Any informed suggestions?:whatdoyouthink:

EDIT: I've read this thread - Tires, everything you need to know about sizes for the cruze. - , but it was limited in help and hasn't really been updated much and also I tried to get to this thread - Tire Sizes -, but as usual, I do not have access to the COMG.

I just recently found this thread - New wheels, need some help with tire sizes.- parallels mine pretty well, but not many suggestions

Related threads:
Cruze OEM Wheel Options
factory rim dimensions
18" Rims


----------



## Chevy_Country (Oct 16, 2015)

I recently started looking, I like American products and I like my Michelin, but I think the cooper rs3-a is a good performance tire especially for the money! 

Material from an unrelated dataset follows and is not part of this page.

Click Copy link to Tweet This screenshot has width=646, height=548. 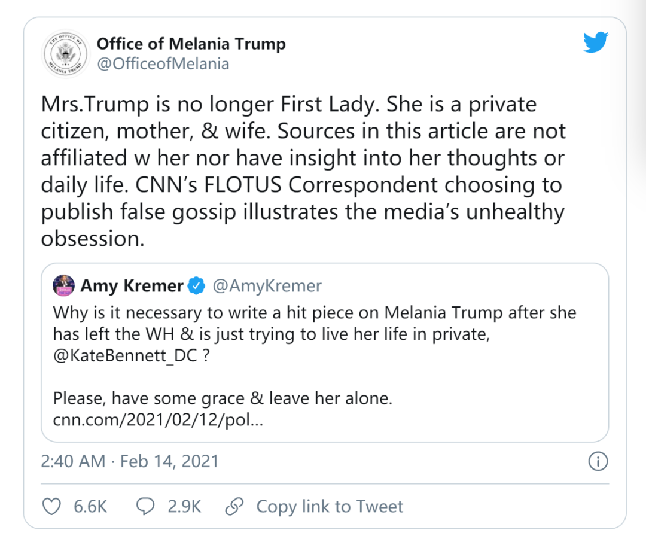point(330,506)
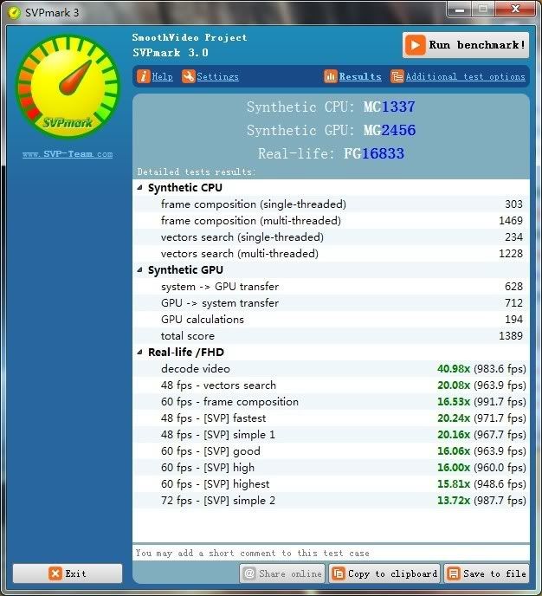Open the Additional test options tab
The image size is (542, 596).
pyautogui.click(x=465, y=76)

Sent from my SM-G930V using Tapatalk


----------



## Chevy_Country (Oct 16, 2015)

Chevy_Country said:


> I recently started looking, I like American products, and i think the cooper rs3-a is a good performance tire especially for the money! I got shared around $167/ea from benny's with some promotion, if I get them ill let you know how they are, but it probably won't be for months
> 
> Hope this helps
> 
> ...




Sent from my SM-G930V using Tapatalk


----------



## Blasirl (Mar 31, 2015)

Chevy_Country said:


> I recently started looking, I like American products and I like my Michelin, but I think the cooper rs3-a is a good performance tire especially for the money!
> 
> 
> 
> ...


What criteria did you use to pick this tire?


----------



## Chevy_Country (Oct 16, 2015)

Blasirl said:


> What criteria did you use to pick this tire?


Keeping the exact same size as my cruze, online reviews from others, I purchased coopers for my truck, loved them, I believe they are good quality tires

My stock Michelins have a real rough, stiff feel to them and I love that so I want new tires to be similar in feel, my Michelins have a 1 inch over lap "curb saver" and it has come I handy, the coolers don't have that but they are a lot cheaper

Sent from my SM-G930V using Tapatalk


----------



## Ptroxx (Apr 7, 2017)

What wheels are those. I like. 
I'm looking for wheels. 

Like the tires too. May be an option. 



Chevy_Country said:


> I recently started looking, I like American products and I like my Michelin, but I think the cooper rs3-a is a good performance tire especially for the money!
> 
> 
> 
> ...


----------



## MP81 (Jul 20, 2015)

Blasirl said:


> 4. I am leaning towards all season radials or high performance ASR’s vs. Ultra High Performance ASR’s or summer only tires as I live in the Midwest and we see plenty of rain as well as many 40 degree and lower temperature days before and after the snow flies. I do not do any autocross or track type driving, just spirited road use.


In my experience, my Direzza ZIIs (Extreme Performance Summer Tire, 200-treadwear) handle rain significantly better than any all-season I've driven on (my stock steelies had UHP A/S Bridgestone Potenza RE960AS Pole Positions). Some summer tires hate rain - but there are definitely plenty out there that can handle it with ease. Michelin Pilot Super Sport would definitely be one of those.


----------



## Chevy_Country (Oct 16, 2015)

Ptroxx said:


> What wheels are those. I like.
> I'm looking for wheels.
> 
> Like the tires too. May be an option.


Those are just model rims, I don't believe there a particular rim

Sent from my SM-G930V using Tapatalk


----------



## Blasirl (Mar 31, 2015)

MP81 said:


> Some summer tires hate rain - but there are definitely plenty out there that can handle it with ease. Michelin Pilot Super Sport would definitely be one of those.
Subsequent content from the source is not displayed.